Money sent home through banks by the country’s overseas workers fell further in May mainly due to the limited operating hours of financial institutions during the lockdown period.
The Bangko Sentral ng Pilipinas (BSP) yesterday said cash remittances dropped by 19.3 percent to $2.106 billion in May, from $2.609 billion during the same month last year.
This is the third consecutive month that personal remittances posted year-on-year contraction amid the adverse effects of the coronavirus disease 2019 (COVID-19) pandemic on global economic activity, travel and employment.
May’s figure is the biggest contraction on record after April’s 16.2 percent.
BSP explained the decline in cash remittances was due to the limited operating hours of some banks and institutions that provide money transfer services during the lockdown.
BSP also noted that many overseas Filipino workers were repatriated in March, the start of the strict lockdown imposed by the government.
From January to May 2020, cash remittances amounted to $11.554 billion, 6.4 percent lower than the $12.349 billion registered in the comparative period last year.
This developed as remittances of both land- and sea-based workers fell by 7.2 percent and 3.6 percent, respectively.
By country source, the United States registered the highest share to total overseas Filipino remittances at 39.4 percent for January to May.

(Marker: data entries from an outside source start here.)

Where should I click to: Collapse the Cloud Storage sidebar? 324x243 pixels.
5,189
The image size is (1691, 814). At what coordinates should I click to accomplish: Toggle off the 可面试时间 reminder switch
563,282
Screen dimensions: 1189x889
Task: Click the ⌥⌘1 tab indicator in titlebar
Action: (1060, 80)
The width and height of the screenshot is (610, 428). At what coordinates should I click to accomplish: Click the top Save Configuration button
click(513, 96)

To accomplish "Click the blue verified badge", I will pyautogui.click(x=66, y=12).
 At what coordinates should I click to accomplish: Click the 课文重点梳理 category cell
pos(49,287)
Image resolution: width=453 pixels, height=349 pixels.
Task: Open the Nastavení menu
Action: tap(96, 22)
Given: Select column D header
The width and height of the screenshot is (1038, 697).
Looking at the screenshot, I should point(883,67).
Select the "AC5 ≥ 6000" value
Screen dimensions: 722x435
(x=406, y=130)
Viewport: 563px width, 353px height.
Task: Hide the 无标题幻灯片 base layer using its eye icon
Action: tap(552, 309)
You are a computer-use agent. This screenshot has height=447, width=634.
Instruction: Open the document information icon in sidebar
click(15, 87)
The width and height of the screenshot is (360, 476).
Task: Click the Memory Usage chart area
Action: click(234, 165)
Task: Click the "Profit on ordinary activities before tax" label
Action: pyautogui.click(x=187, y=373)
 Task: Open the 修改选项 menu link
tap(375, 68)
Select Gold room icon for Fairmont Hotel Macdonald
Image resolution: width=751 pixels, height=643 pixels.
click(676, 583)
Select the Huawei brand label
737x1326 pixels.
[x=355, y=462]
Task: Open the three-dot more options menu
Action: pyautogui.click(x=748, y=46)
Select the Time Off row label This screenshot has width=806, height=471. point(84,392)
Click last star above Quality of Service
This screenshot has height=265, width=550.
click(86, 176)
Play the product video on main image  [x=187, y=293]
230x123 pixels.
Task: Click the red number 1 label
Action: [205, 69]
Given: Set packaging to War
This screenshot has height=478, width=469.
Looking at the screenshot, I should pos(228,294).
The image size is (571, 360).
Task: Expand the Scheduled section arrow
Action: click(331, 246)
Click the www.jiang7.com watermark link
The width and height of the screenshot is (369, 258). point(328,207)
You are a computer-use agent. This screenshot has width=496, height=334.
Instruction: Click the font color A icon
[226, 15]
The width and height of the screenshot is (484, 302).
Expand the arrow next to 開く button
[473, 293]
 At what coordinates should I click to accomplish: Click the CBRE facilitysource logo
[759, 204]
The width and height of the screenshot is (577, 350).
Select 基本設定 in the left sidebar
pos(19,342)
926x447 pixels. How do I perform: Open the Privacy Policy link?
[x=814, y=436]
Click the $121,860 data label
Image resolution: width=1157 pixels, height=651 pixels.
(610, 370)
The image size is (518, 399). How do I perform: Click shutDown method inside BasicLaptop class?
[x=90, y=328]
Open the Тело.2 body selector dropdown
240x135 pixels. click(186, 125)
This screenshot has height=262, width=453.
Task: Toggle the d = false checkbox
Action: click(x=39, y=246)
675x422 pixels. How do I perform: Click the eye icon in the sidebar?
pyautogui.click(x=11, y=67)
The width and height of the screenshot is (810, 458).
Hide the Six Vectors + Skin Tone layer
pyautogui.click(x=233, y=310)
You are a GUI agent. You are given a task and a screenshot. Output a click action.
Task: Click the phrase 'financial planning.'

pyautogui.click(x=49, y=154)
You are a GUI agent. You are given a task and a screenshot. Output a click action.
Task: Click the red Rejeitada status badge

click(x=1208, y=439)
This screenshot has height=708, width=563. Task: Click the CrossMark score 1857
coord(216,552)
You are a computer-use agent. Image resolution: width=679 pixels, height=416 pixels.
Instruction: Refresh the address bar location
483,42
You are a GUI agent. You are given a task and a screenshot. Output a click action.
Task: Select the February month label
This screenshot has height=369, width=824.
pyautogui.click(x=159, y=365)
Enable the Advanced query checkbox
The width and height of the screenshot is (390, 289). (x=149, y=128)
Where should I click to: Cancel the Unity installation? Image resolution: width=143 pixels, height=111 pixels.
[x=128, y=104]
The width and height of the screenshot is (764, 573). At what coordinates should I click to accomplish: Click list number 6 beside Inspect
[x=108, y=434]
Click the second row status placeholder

It was followed by Singapore, Saudi Arabia, Japan, United Kingdom, United Arab Emirates, Canada, Hong Kong, Qatar and Taiwan.
The combined remittances from these countries accounted for 78.8 percent of total cash remittances.
Meanwhile, the Asian Development Bank (ADB) said remittances across the world could decline by $108.6 billion this year as job losses mount and employers trim payrolls amid a COVID-19 pandemic that has devastated economies.
“The COVID-19 pandemic is expected to hit remittances hard in Asia and the Pacific,” the ADB report said.
Remittances to Asia, where about a third of migrant workers worldwide come from, could fall by $54.3 billion, or about a fifth of baseline remittances, ADB said.
Remittances to Asia and the Pacific, which amounted to $315 billion in 2019, help fuel the consumption-led growth for some of the region’s developing economies, including the Philippines.
ADB said the countries facing “more severe” effects are those where the share of remittances to the gross domestic product and per capita remittances are high, such as Tonga, Samoa and other Pacific nations.
Georgia, Kyrgyzstan and Tajikistan, which send a large number of seasonal and long-term migrants mainly to Russia and Europe, will also be hard-hit along with Nepal and the Philippines, ADB said.